## Required work
When a line below contains the word "purple", copy that line.

====

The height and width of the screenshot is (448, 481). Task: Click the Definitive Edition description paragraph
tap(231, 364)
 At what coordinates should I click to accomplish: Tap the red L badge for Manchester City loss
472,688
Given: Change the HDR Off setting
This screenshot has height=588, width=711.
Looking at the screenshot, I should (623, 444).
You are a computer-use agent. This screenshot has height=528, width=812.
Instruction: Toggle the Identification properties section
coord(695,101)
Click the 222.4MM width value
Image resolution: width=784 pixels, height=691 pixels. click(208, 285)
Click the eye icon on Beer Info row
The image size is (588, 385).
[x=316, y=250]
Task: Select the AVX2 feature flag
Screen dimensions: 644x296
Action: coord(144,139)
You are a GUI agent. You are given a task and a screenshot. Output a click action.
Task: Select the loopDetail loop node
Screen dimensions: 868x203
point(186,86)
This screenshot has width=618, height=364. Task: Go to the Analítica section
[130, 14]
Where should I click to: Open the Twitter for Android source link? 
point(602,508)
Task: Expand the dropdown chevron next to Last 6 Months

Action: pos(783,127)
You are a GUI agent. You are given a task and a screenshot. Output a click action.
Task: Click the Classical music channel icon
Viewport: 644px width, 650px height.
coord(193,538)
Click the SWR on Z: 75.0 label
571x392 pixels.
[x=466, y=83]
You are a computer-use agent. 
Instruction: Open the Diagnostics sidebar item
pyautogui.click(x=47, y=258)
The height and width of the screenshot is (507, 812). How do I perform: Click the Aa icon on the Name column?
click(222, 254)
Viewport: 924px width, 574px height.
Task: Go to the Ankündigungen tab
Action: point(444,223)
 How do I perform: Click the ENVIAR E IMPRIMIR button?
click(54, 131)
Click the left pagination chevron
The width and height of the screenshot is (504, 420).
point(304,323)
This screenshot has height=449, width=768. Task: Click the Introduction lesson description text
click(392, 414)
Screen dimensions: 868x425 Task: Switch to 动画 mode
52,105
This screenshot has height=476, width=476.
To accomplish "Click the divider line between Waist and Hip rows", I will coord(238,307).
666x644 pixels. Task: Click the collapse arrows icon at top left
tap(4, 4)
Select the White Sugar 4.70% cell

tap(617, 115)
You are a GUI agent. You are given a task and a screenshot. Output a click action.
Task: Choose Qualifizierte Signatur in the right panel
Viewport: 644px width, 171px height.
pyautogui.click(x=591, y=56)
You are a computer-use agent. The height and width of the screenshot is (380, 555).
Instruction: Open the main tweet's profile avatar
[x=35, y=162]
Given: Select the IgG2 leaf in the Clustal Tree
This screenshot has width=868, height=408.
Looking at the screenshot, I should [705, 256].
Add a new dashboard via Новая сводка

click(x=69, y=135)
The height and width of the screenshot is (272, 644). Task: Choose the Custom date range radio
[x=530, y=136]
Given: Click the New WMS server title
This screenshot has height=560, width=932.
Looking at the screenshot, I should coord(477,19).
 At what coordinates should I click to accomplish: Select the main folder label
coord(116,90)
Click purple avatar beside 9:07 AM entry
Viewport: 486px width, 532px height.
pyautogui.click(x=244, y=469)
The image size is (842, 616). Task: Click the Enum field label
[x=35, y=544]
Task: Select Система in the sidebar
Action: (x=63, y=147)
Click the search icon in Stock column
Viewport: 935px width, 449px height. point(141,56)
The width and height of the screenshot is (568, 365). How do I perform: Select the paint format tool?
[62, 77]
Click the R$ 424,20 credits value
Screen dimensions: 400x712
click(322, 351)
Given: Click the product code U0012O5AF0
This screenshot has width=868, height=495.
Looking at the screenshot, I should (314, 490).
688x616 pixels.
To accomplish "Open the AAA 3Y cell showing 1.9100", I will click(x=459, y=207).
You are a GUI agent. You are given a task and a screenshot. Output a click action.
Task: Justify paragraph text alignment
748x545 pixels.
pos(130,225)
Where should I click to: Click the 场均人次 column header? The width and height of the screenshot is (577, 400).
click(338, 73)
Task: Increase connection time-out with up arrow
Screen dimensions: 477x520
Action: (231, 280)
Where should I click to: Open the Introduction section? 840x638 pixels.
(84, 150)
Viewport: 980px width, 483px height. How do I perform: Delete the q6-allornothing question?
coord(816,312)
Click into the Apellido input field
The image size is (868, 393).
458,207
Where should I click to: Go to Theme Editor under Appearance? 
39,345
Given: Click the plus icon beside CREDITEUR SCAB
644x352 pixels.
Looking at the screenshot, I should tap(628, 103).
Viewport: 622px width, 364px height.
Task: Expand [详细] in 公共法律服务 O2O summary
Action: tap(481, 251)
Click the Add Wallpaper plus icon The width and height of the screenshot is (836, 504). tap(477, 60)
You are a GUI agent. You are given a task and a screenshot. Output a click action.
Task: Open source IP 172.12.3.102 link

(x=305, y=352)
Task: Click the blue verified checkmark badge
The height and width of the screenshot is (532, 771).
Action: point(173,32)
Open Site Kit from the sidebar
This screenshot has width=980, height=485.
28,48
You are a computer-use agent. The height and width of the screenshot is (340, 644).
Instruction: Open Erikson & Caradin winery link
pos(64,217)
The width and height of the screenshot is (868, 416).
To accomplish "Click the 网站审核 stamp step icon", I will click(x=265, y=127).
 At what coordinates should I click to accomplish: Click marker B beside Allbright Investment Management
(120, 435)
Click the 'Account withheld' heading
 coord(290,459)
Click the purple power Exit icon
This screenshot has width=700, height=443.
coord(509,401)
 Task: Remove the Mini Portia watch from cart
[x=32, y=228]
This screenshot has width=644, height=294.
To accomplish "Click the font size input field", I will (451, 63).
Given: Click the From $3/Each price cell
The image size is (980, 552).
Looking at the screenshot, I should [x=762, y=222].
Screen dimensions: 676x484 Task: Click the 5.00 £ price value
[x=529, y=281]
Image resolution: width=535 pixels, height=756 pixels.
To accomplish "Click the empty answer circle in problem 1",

====

## Answer box
Click purple avatar beside 9:07 AM entry
Click the purple power Exit icon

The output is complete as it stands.